Estratto della fonte »
Lo sconcerto di fronte a un tale squilibrio informativo nel tg più seguito, per giunta in Rai, si fa più grande guardando le percentuali riservate all’opposizione e il parlato dei politici. A gennaio il Tg1 ha concesso alla maggioranza, governo più partiti, il 65% del parlato, alle opposizioni il 14 (finanche lo schierato Tg2 fa meglio con il 18%). A dicembre il 68% era andato alla maggioranza e il 16% alle opposizioni; a novembre rispettivamente il 62,5% e il 18. Il divario si conferma vergognoso guardando anche ai primi 20 soggetti più microfonati del Tg1: a gennaio 14 sono di cdx e, a parte Mattarella e Segre, in testa c’è una teoria infinita di esponenti della destra, oltre a Meloni ci sono Tajani, Piantedosi, Nordio, Urso, Giorgetti, Sangiuliano, Crosetto e La Russa; nemmeno al Tg4 di Fede avrebbero fatto meglio. Lo sfregio si era ripetuto identico con le classifiche di novembre e dicembre, tanto che andando nel dettaglio dei tre mesi analizzati la Meloni al Tg1 parla per 64 minuti, una enormità rispetto, ad esempio, a Calenda, 6 minuti (primo delle opposizioni!), Conte 5 e al silenziato Pd (Bonaccini 2 minuti a novembre).

[Voci del dataset]
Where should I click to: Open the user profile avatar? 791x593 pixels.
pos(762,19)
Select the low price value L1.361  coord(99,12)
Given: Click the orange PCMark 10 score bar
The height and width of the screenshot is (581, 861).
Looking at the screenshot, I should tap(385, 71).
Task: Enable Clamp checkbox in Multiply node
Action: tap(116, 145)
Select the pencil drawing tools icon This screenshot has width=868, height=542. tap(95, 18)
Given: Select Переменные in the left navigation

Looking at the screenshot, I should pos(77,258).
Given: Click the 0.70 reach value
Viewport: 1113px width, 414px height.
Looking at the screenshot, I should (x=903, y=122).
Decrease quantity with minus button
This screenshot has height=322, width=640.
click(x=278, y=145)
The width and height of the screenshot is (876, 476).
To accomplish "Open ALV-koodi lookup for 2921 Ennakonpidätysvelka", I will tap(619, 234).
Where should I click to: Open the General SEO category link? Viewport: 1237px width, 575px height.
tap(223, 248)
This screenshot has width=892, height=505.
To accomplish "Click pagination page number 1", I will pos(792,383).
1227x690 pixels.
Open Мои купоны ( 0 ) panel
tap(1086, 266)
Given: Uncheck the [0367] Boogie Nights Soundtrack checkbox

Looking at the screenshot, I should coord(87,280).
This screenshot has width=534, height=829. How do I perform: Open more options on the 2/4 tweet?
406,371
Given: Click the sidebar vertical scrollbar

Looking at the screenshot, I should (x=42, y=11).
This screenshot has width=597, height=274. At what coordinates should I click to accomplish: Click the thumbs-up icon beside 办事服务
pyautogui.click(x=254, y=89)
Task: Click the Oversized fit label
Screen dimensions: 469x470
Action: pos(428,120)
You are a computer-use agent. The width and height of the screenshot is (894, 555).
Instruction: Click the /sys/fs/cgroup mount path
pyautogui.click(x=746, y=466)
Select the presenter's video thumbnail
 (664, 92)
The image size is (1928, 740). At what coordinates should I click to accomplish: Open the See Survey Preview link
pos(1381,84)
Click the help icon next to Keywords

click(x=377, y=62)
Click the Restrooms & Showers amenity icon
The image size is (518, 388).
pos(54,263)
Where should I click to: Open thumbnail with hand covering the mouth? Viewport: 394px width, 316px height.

Istruzioni »
(A) Secondo il brano sul Tg1, quale percentuale del parlato ha concesso il Tg1 alle opposizioni a gennaio?
(B) Riscrivi per favore come elenco puntato il paragrafo del brano sul Tg1 che comincia con "Lo sconcerto di fronte a un tale squilibrio", conservandone i fatti principali.
(C) Estendi il brano sul Tg1 scrivendo un seguito che parta dopo la sua ultima frase.
Il materiale non ha alcun legame con il brano sul Tg1.

Risposte ai compiti »
(A) Il 14%.

(B)
- A gennaio il Tg1 ha dato alla maggioranza (governo più partiti) il 65% del parlato e alle opposizioni il 14%. Il Tg2 ha dato alle opposizioni il 18%.
- A dicembre il 68% del parlato è andato alla maggioranza e il 16% alle opposizioni.
- A novembre la maggioranza ha avuto il 62,5% e le opposizioni il 18%.
- A gennaio 14 dei primi 20 soggetti più microfonati del Tg1 erano di centrodestra. A parte Mattarella e Segre, in testa c'erano Meloni, Tajani, Piantedosi, Nordio, Urso, Giorgetti, Sangiuliano, Crosetto e La Russa.
- Le classifiche di novembre e dicembre hanno ripetuto lo stesso quadro.
- Nei tre mesi analizzati Meloni ha parlato al Tg1 per 64 minuti. Calenda, primo delle opposizioni, ha avuto 6 minuti e Conte 5. Per il Pd, Bonaccini ha avuto 2 minuti a novembre.

(C)
Luna di miele con un esecutivo appena nato? No, scelta inedita, di parte: perché né alla nascita del governo Draghi, né con Conte, né andando dietro fino a Gentiloni, il sovraesposto Renzi, Letta o Monti, il Tg1 aveva mai garantito numeri simili al governo. E laddove s’era verificata una potente torsione sul premier, com’era accaduto con Renzi, Conte o Draghi, per compenso meno spazio c’era stato per la compagine dei ministri: entrambi i soggetti sommati non avevano mai superato il 40-45% del tempo di parola. Non il commentatore partigiano, dunque, ma i numeri del Garante dicono, senza tema di smentita, che nessun governo degli ultimi 11 anni, pur nei momenti di maggiore feeling con l’opinione pubblica quali sono gli esordi, ha mai goduto al Tg1 di un trattamento così sfacciatamente embedded. Salvo, lo ripetiamo, i frangenti drammatici del Covid o lo scoppio della guerra.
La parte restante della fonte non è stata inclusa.